# Nuvo Korean Ceramic Handy Roaster



## Ramrod

Got this in the post today. It's probably a small step up from the wok/whisk method that I've been using.

Just tried using it with HasBean El Salvador Finka Alaska beans. Very even roast. Won't know how it tastes for a few days though. Can't wait









Tried a search here with no hits.

Has anyone else used one of these?


----------



## par.s.karlsson

Hi Ramrod,

Any pics of the new roaster?


----------



## Dylan

Thats rather cute, would be nice for doing a quick roast for yourself or just filling the house with coffee smell.


----------



## h1udd

Looks like a bed pan


----------



## Ramrod

par.s.karlsson said:


> Hi Ramrod,
> 
> Any pics of the new roaster?


Yep, & a Link to the Ebay page I bought it from is in my first post.


----------



## Ramrod

h1udd said:


> Looks like a bed pan


It does look strange. 40g of green beans took about 7 minutes to get to what looks like a medium roast. Took 3 batches to get what I have in the picture


----------



## Ramrod

Dylan said:


> Thats rather cute, would be nice for doing a quick roast for yourself or just filling the house with coffee smell.


How long should you wait before using the freshly roasted beans? I'm reading that 7-14 days is normal. Could/should they be ground and used immediately?


----------



## h1udd

What happens to all the chaff ... Does it just stay with the bean and you need to brush it off or something ?


----------



## Ramrod

Most of it stays with the beans and I blow it away when I take the beans outside to cool.


----------



## Stanic

Haha nice,you've inspired me to get it as well 

Looking forward to some home roasted beans


----------



## Ramrod

Excellent! I can't believe that no one else here has got one of these. I'm looking forward to comparing notes with you once you start using yours.


----------



## monkey66

At the risk of asking a dumb question can you produce results with a roaster like this that will produce great coffee?

### Recorded information
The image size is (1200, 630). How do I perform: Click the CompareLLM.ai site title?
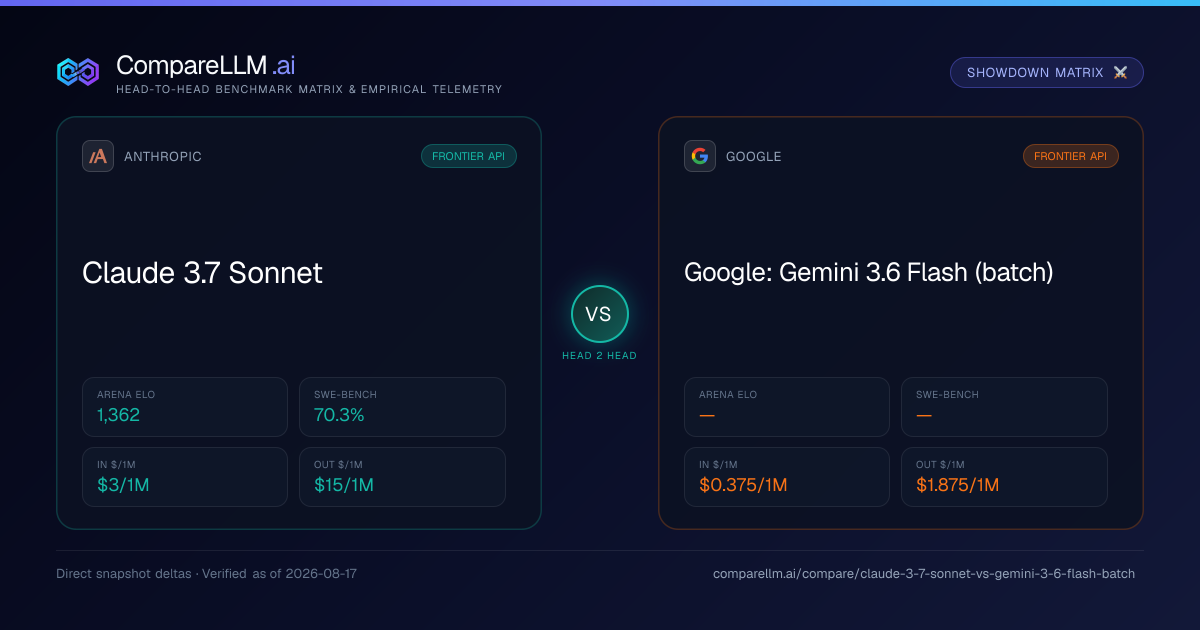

### Goals
**1)** From the forum thread on the ceramic roaster, copy the passage from "What happens to" to "outside to cool.".
**2)** Check each statement against the forum thread on the ceramic roaster. Answer yes or no, and quote the words that decide it.
(a) Ramrod roasted 40g of green beans to what looked like a medium roast in about 7 minutes.
(b) The chaff comes away from the beans inside the roaster.
(c) Ramrod's search of the forum turned up earlier posts about this roaster.
**3)** Answer these questions from the forum thread on the ceramic roaster:
(a) Which beans did Ramrod first roast in it?
(b) What method had Ramrod been using before?
(c) What waiting period has Ramrod read is normal before using freshly roasted beans?

### Per-task answers
**1)**
What happens to all the chaff ... Does it just stay with the bean and you need to brush it off or something ?


----------



## Ramrod

Most of it stays with the beans and I blow it away when I take the beans outside to cool.

**2)**
(a) Yes: "40g of green beans took about 7 minutes to get to what looks like a medium roast."
(b) No: "Most of it stays with the beans and I blow it away when I take the beans outside to cool."
(c) No: "Tried a search here with no hits."

**3)**
(a) HasBean El Salvador Finka Alaska beans
(b) The wok/whisk method
(c) 7-14 days